● AIM OF THE EXERCISE
Only the pictures stay out; please return all the entries below exactly as written.

═══ PROVIDED INFORMATION ═══

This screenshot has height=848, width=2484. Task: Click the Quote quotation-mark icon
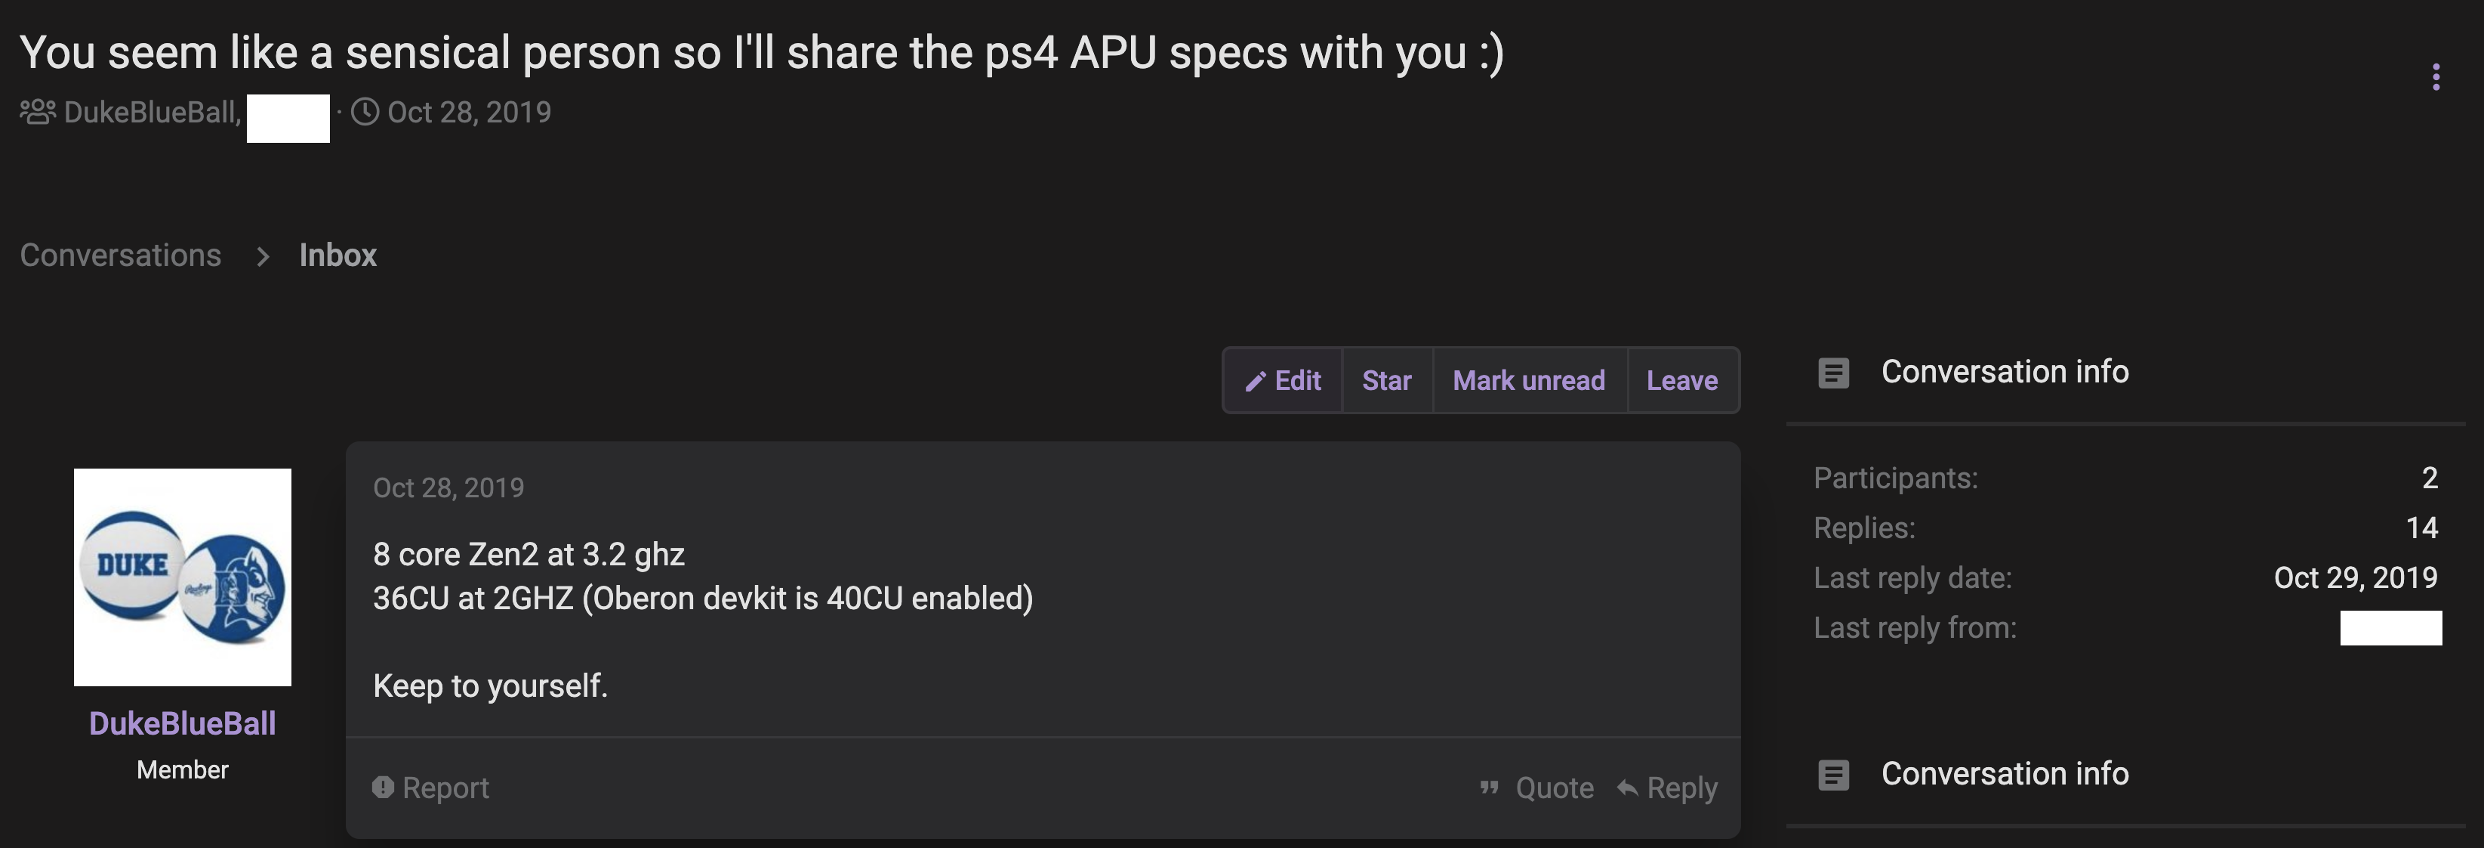click(x=1489, y=788)
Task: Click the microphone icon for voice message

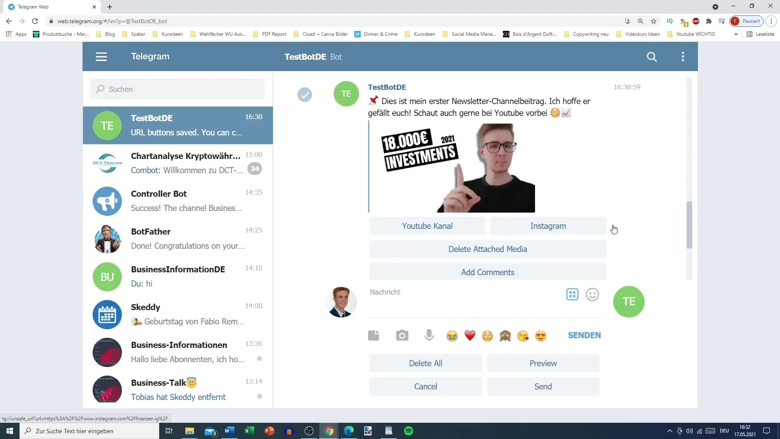Action: (x=429, y=335)
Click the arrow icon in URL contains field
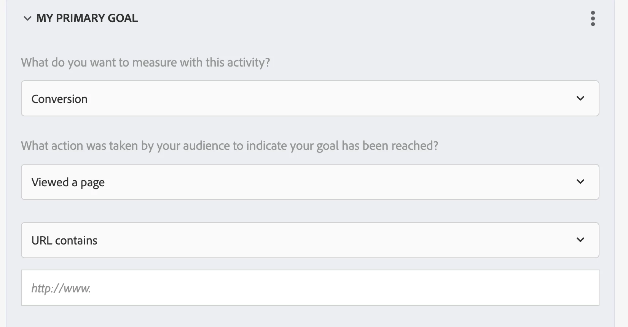The height and width of the screenshot is (327, 628). (x=580, y=240)
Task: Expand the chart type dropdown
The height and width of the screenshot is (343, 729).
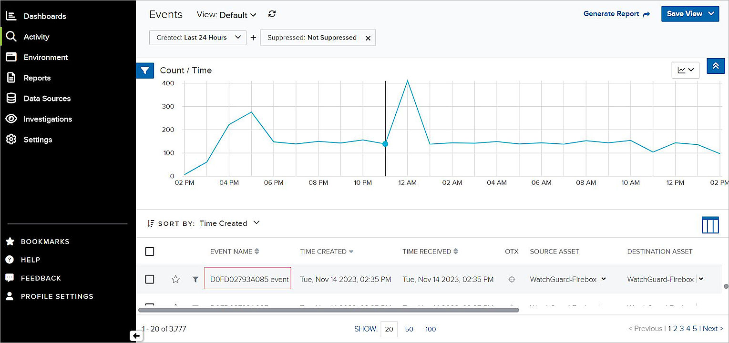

═══

● RESPONSE TO THIS EXERCISE
This screenshot has height=848, width=2484. Task: Click the Quote quotation-mark icon
click(x=1489, y=788)
Task: Click the microphone icon for voice message

Action: (x=429, y=335)
Click the arrow icon in URL contains field
The height and width of the screenshot is (327, 628). (x=580, y=240)
Task: Expand the chart type dropdown
The height and width of the screenshot is (343, 729).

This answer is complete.